In confession with Monsignor Ogrodowski, an epiphany (no pun intended) occurs. Could I lead a mission from this Parish? Another door opens. We are currently planning our twelfth trip sponsored by my Parish in the Fall of 2019. Even more remote than Pastor John’s, our rural base of operations is the lovely village of Vokhma.
Traveling where doors open, we assist two orphanages, one hospital, one orphan graduate center, six Russian Orthodox churches, and a religious pilgrimage site where the Madonna appeared in medieval times. We go to the pilgrimage site’s Sacred Stream and jump nude in holes cut in the ice surrounded by wooden structures for modesty, completely immersing ourselves three times for Father, Son, and Holy Spirit. This occurs during the January Holy Day of Christ’s Baptism when the water is so frigid one gets chest pain. The Russian faithful do it-so we do, too.

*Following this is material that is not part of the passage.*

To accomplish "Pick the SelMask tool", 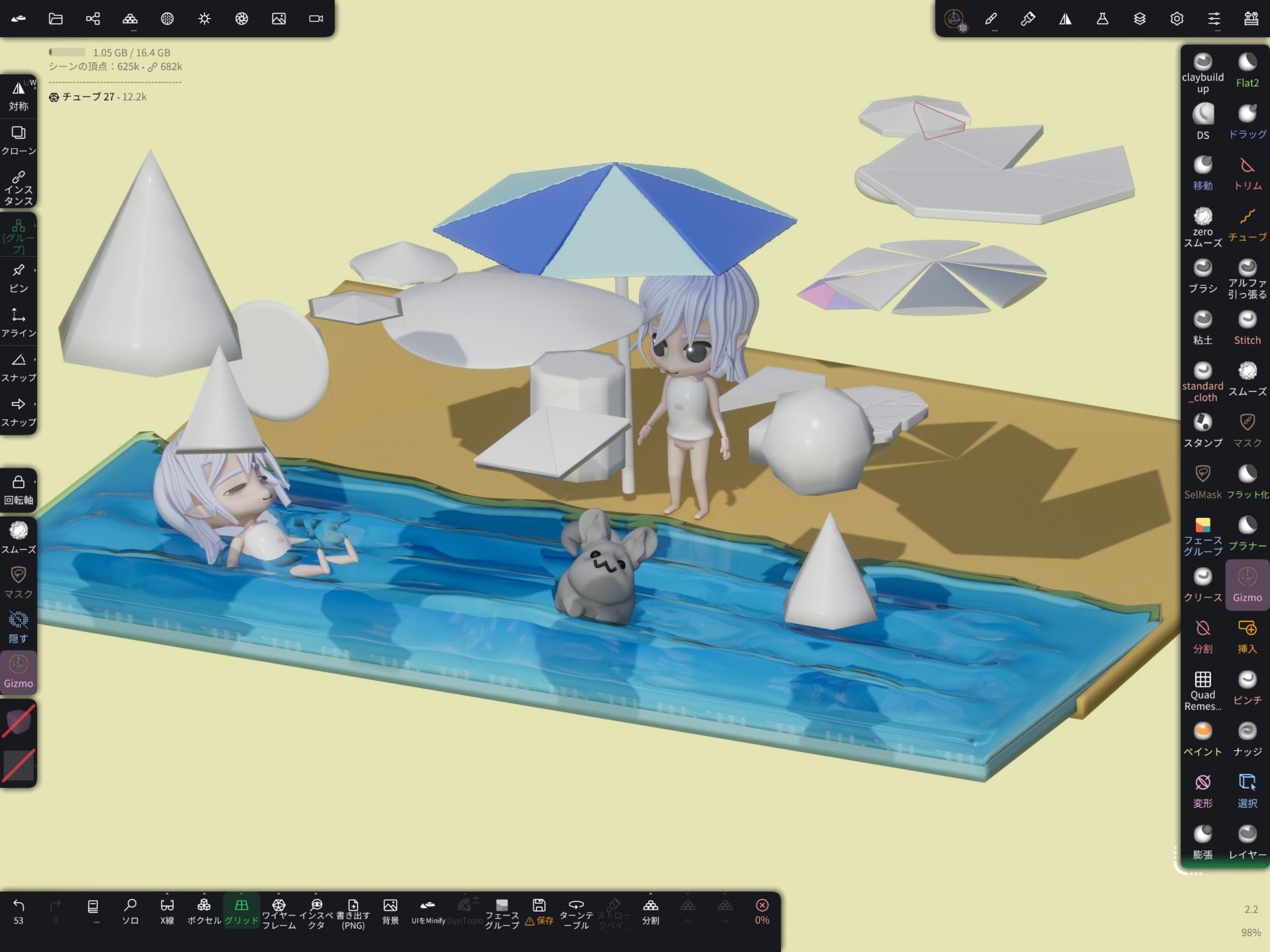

Our mission builds each year that we return. We brought a defibrillator to the hospital and on other trips completed in-services for nurses at 12 satellite clinics. We are changing the daily life of orphans who now live in a healthier environment and realize other people do care about them and want them to thrive.
Sometimes the work we are called to do is not what one traditionally expects. At the region’s only surviving pre-Soviet Cathedral, we cleaned out three feet of dead pigeons plus their excrement, which covered the entire floor. Wearing hazmat suits and respirators, ten of us removed five wooden cart loads of putrid containment bags to be buried and safely rest in infectious peace. We are now colleagues with our Russian friends sharing the joy of the Orthodox rebirth these last two decades. Assisting in the resurgence is a true privilege and helping our brothers and sisters in Christ is an honor. These strong believers share stories about how they continued praying, hiding icons and risking their lives for the Mother Church during the times of Soviet purges. Both tragic and sublimely resilient, their stories arrive at the oddest times and with the most poignant messages. We bear witness as we listen.
I believe this process of sharing their spiritual strength and experiencing the kinship of worshipping the same God in different ways is analogous to the common process of recovery that persons with diverse mental illnesses share. When I return from Russia, I apply my experience and believe that as a people-those with mental illness and those who support and provide care from them-can join together to achieve a better future. We have a common journey and abundant grace from our higher power to succeed. We must not give up hope, and we persevere with reasonable goals. If you are frustrated by a closed door, search for an open door in your personal or professional life. Be receptive to the “reason” when the Sherpa knocks.
The author reports no conflicts of interest regarding the subject matter of this article.